[Data excerpts]
++++
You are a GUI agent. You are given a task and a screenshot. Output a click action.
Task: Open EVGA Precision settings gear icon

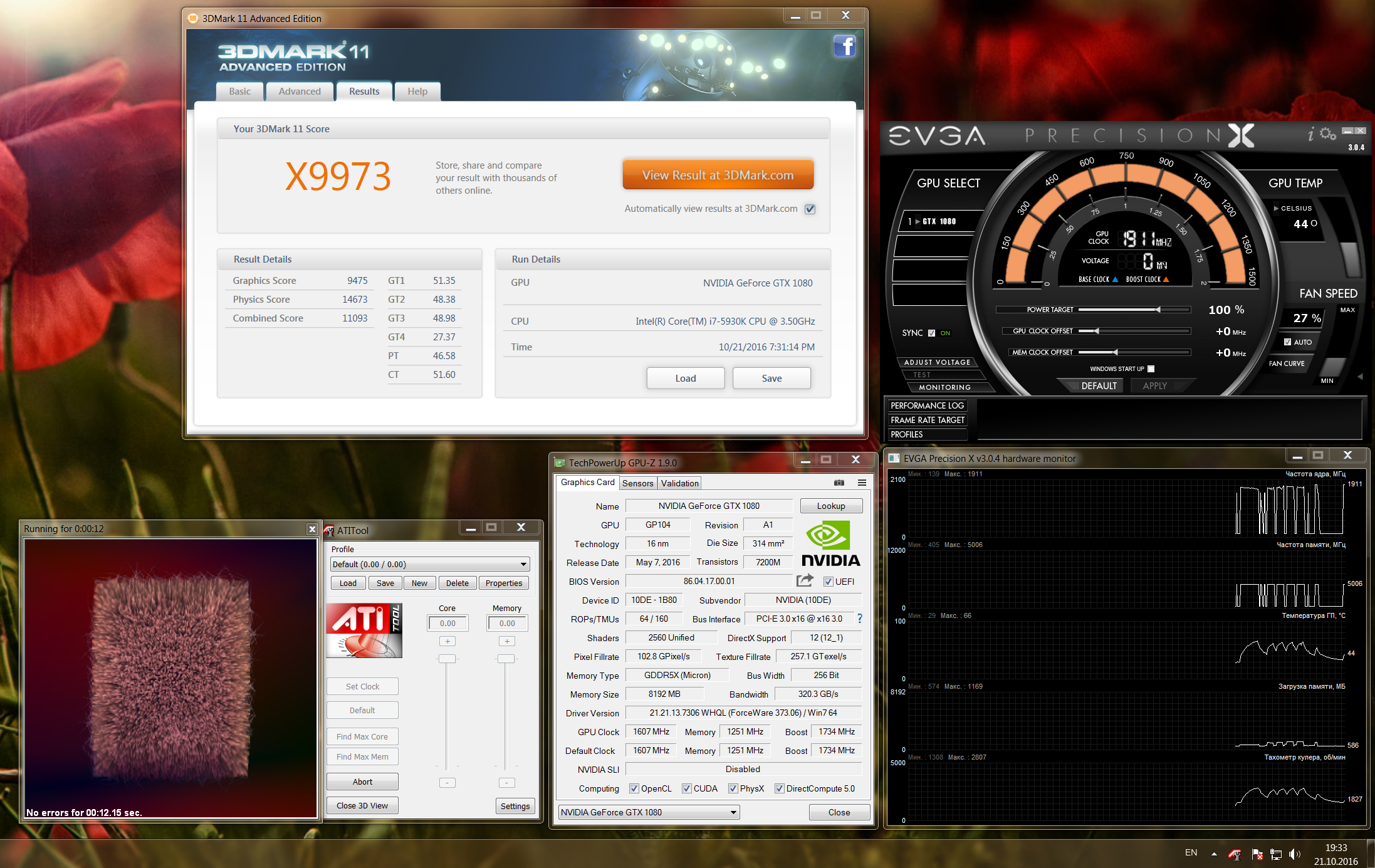(x=1327, y=133)
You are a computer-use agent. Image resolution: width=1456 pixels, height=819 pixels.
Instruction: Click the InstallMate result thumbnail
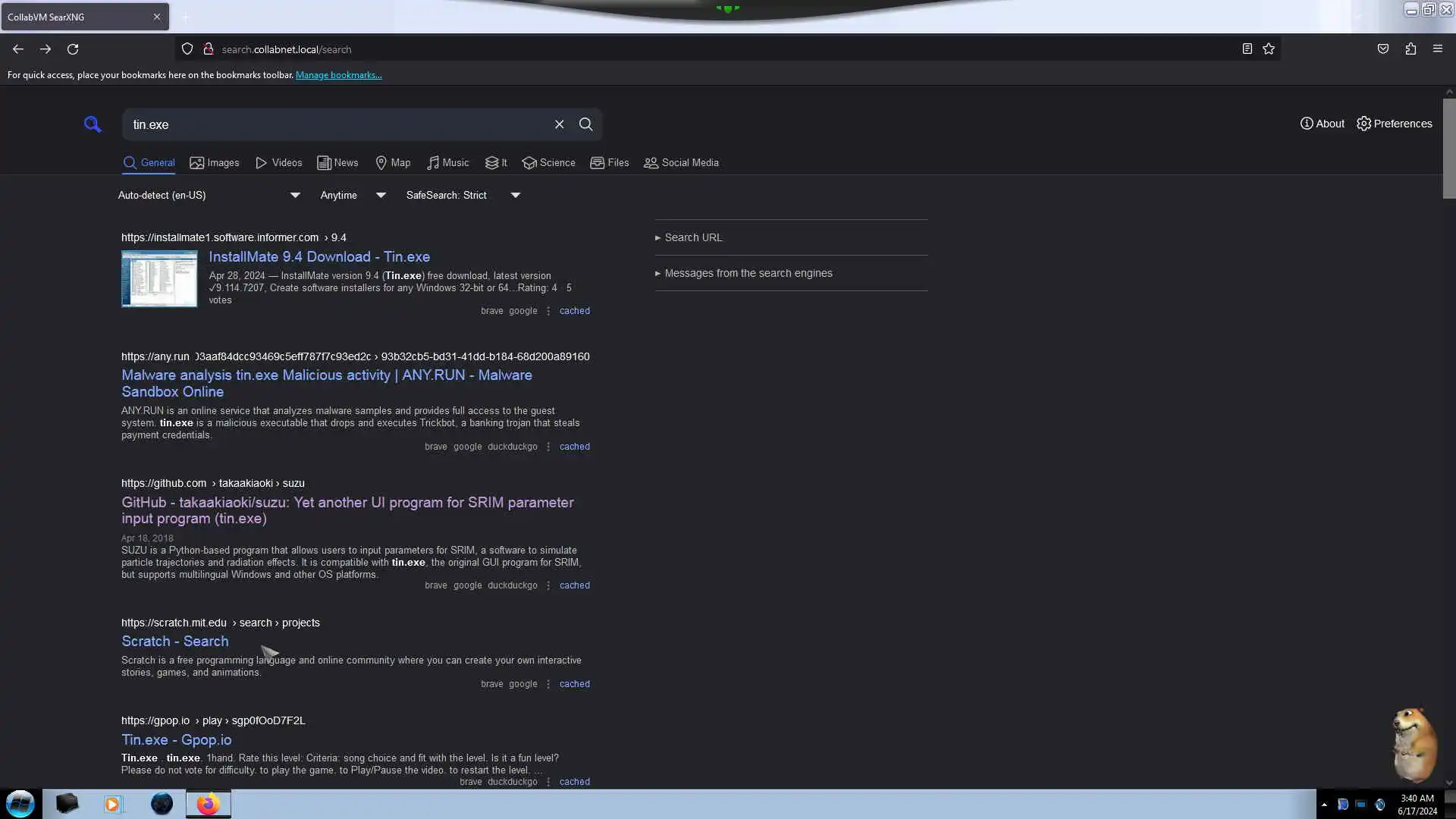coord(159,278)
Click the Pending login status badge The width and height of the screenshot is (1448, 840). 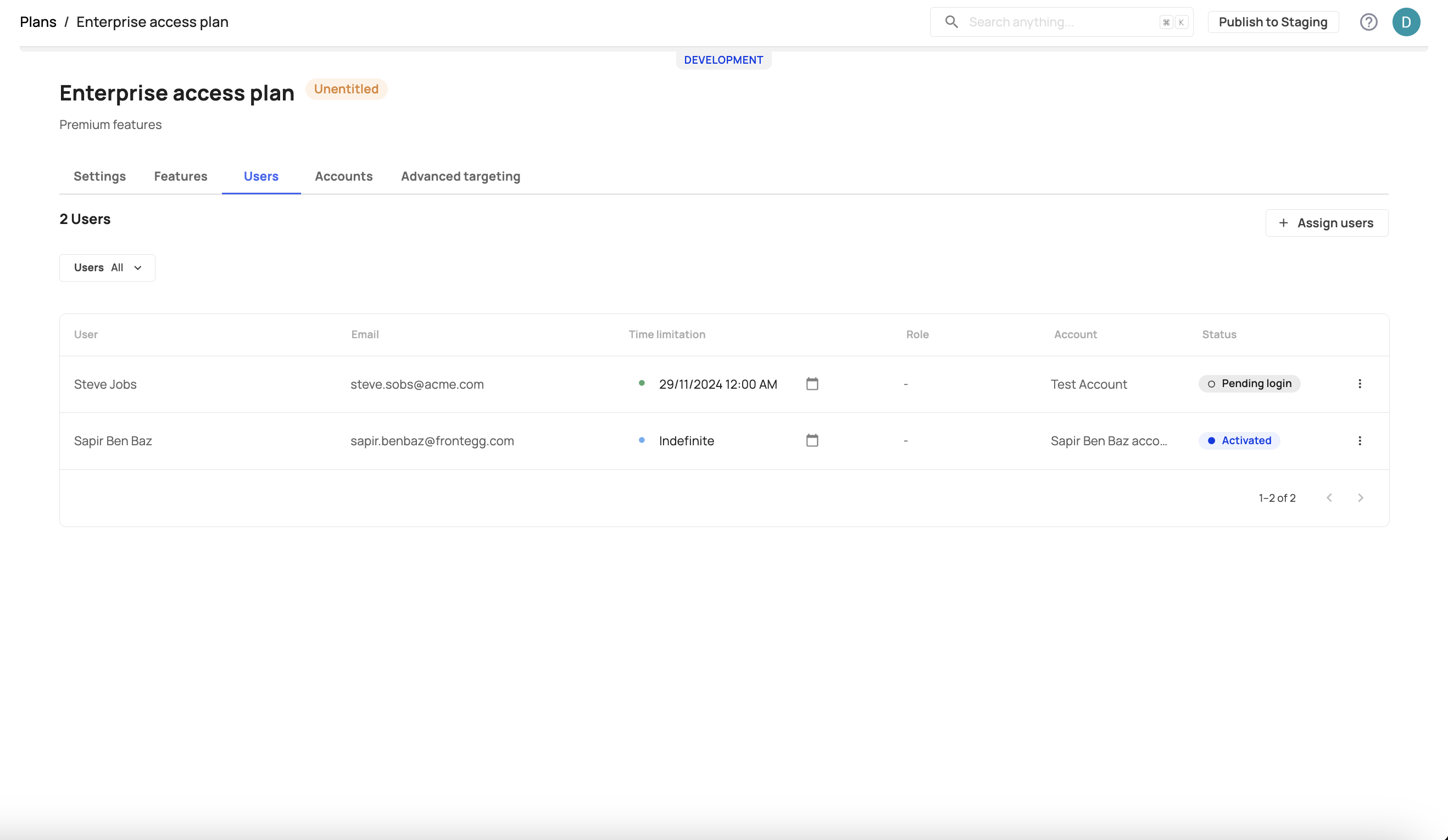(x=1249, y=384)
++++
Take the entries above and copy out all lines with the string "agent".

You are a GUI agent. You are given a task and a screenshot. Output a click action.
You are a computer-use agent. Image resolution: width=1456 pixels, height=819 pixels.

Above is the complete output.